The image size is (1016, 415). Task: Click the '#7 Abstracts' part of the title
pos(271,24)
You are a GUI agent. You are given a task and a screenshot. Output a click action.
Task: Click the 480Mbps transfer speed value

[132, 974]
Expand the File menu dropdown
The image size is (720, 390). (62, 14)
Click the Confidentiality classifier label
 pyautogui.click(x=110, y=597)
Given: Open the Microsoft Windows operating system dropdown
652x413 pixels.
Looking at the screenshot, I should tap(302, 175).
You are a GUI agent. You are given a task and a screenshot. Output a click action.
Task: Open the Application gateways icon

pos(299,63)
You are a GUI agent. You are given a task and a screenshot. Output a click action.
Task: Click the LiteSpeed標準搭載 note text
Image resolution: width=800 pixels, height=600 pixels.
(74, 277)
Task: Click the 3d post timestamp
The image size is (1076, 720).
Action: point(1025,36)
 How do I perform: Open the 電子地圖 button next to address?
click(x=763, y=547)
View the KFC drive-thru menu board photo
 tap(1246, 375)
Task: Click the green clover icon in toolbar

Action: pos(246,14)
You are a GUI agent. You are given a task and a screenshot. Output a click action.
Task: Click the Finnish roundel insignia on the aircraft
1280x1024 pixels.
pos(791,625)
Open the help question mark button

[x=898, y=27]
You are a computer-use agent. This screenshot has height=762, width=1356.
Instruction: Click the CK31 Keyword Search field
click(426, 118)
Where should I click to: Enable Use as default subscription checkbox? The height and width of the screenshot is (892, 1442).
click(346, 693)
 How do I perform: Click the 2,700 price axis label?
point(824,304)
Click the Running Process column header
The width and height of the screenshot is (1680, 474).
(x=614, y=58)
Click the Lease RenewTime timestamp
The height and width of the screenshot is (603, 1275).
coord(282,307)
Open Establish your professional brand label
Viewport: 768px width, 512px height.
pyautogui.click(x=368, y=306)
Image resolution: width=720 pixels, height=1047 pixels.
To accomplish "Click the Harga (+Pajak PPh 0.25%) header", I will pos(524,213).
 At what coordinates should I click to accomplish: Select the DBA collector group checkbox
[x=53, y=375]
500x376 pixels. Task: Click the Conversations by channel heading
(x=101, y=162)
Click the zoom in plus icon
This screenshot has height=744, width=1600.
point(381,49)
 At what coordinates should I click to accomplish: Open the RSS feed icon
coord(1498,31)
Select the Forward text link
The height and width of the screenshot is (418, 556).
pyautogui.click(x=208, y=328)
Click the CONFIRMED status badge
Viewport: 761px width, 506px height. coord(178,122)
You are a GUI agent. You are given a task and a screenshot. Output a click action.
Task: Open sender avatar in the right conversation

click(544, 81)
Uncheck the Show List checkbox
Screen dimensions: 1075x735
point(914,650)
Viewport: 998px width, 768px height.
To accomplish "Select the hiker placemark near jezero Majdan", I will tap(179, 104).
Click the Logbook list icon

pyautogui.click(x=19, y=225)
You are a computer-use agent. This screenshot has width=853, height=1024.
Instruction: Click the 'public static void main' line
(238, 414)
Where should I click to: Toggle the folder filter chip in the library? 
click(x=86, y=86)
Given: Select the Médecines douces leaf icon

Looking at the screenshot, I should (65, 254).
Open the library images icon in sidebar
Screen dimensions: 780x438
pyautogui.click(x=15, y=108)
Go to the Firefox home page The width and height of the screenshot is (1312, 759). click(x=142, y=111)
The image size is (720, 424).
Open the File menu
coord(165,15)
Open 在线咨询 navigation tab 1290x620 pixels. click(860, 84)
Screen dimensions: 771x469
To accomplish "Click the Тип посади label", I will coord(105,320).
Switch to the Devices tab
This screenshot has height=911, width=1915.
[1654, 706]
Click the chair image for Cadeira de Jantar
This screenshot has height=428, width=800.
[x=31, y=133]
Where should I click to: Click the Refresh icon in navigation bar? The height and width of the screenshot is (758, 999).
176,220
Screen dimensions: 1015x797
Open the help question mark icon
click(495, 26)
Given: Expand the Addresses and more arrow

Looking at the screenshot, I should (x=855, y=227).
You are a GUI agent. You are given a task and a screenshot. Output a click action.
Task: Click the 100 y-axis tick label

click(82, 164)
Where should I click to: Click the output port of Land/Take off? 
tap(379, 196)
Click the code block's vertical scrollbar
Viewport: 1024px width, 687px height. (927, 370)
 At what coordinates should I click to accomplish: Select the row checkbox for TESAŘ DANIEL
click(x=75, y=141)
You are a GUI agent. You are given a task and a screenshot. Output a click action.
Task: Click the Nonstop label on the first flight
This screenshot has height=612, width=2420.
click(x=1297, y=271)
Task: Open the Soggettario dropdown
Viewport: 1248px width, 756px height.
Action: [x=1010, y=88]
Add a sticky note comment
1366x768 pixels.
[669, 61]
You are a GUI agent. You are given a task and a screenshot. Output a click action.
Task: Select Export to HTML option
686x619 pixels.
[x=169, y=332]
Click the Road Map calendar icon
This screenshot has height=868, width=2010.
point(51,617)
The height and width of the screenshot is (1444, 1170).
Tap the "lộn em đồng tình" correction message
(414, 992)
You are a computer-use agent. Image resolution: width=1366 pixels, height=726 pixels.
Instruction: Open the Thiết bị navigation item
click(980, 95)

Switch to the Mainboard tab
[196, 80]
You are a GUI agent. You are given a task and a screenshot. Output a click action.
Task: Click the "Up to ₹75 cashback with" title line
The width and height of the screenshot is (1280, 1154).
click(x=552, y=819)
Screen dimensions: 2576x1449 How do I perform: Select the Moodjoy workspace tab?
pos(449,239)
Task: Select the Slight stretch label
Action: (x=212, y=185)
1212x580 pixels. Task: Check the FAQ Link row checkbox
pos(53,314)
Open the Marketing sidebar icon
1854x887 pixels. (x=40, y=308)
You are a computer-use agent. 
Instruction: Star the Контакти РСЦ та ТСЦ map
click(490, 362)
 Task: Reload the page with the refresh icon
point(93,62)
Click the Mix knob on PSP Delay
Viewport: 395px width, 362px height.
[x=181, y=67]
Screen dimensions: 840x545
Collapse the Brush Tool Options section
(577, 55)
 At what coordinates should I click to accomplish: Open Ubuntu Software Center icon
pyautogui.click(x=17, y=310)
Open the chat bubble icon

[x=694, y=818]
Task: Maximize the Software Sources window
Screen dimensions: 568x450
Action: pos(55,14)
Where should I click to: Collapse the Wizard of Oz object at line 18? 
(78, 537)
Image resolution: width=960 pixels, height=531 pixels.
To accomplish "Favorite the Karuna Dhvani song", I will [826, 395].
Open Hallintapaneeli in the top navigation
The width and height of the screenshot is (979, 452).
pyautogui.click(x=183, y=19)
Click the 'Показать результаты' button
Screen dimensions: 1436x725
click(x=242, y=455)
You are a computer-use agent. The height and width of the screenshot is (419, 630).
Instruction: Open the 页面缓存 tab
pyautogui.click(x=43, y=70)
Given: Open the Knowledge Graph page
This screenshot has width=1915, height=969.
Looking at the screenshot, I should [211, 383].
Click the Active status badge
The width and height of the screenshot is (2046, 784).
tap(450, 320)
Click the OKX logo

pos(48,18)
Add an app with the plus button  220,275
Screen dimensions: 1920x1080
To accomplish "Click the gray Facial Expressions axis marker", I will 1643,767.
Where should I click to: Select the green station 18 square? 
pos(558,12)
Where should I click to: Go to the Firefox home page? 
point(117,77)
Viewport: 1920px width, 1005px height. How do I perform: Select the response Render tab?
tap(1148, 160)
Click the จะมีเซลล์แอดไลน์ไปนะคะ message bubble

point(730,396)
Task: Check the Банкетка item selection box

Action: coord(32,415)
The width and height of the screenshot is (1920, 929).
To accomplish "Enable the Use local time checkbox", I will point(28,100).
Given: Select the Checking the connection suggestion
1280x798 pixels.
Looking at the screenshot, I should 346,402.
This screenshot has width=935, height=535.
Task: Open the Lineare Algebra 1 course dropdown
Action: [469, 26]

# # # # #

Count how many lines in the material above hold the word "timestamp", then write the number and nothing more.

2